The court winds up with a flourish, invoking Les Misérables and the exquisitely miserable Inspector Javert:
In conclusion, we agree with appellant that Inspector Javert’s devotion to an immutable and inexorable code of laws which categorically demanded and required punishment is not the basic concept of law in this state. In passing, it was Javert’s fanatical dedication to his adamant belief which ultimately caused his self-destruction. The enactment, modification or repeal of laws, wise or foolish, is a problem for the legislature of this state. This Court has no authority in this regard.
Voilà, mes amis. So, if the spouse wishes to renounce, he or she must do so him- or herself personally “within ninety (90) days after probate” per MCA 91-5-25, unless under some legal disability for which the time is extended. It is a personal right that dies with the one holding it, and it may not be exercised later by her estate.
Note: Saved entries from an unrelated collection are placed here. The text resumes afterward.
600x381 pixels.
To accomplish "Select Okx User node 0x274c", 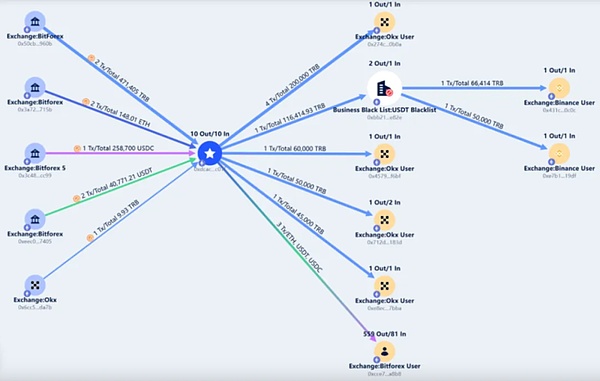I will pyautogui.click(x=384, y=22).
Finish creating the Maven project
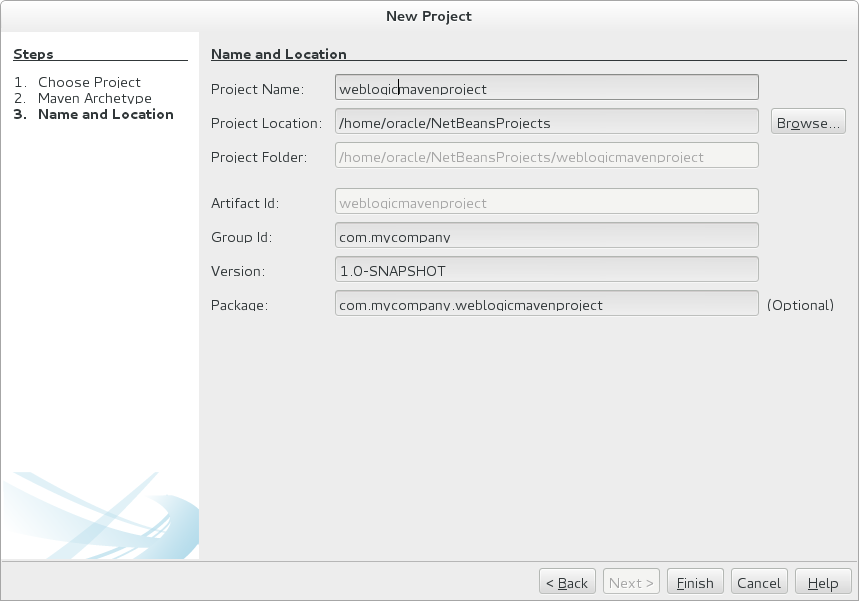 [695, 583]
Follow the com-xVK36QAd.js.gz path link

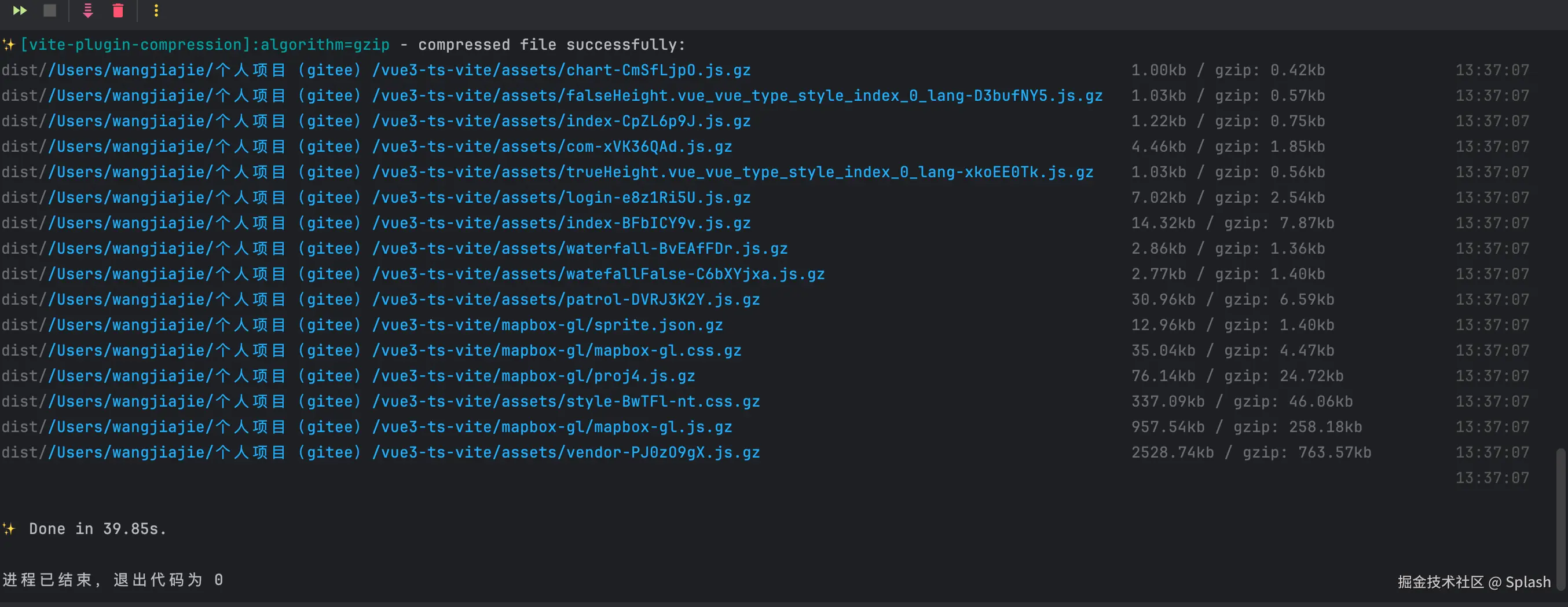[390, 147]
An attorney in this area posed an interesting, closely-related, question: In an estate opened in the 1980’s, surviving wife timely filed a renunciation of her deceased spouse’s will that was never brought to hearing. Now the renouncing wife has died. Her renunciation was timely filed and the estate has never been closed. Did her right of renunciation die with her, or did her filing open the door for her estate now to pursue it? If it survived, are further proceedings now barred by laches?